▶ Task to complete
Would you transcribe the data word for word?

[Stored data entries]
BEGIN

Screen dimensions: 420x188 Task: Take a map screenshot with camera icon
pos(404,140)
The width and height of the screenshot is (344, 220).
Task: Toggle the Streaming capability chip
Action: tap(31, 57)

END

▶ Exercise output
Screen dimensions: 420x188 Task: Take a map screenshot with camera icon
pos(404,140)
The width and height of the screenshot is (344, 220).
Task: Toggle the Streaming capability chip
Action: tap(31, 57)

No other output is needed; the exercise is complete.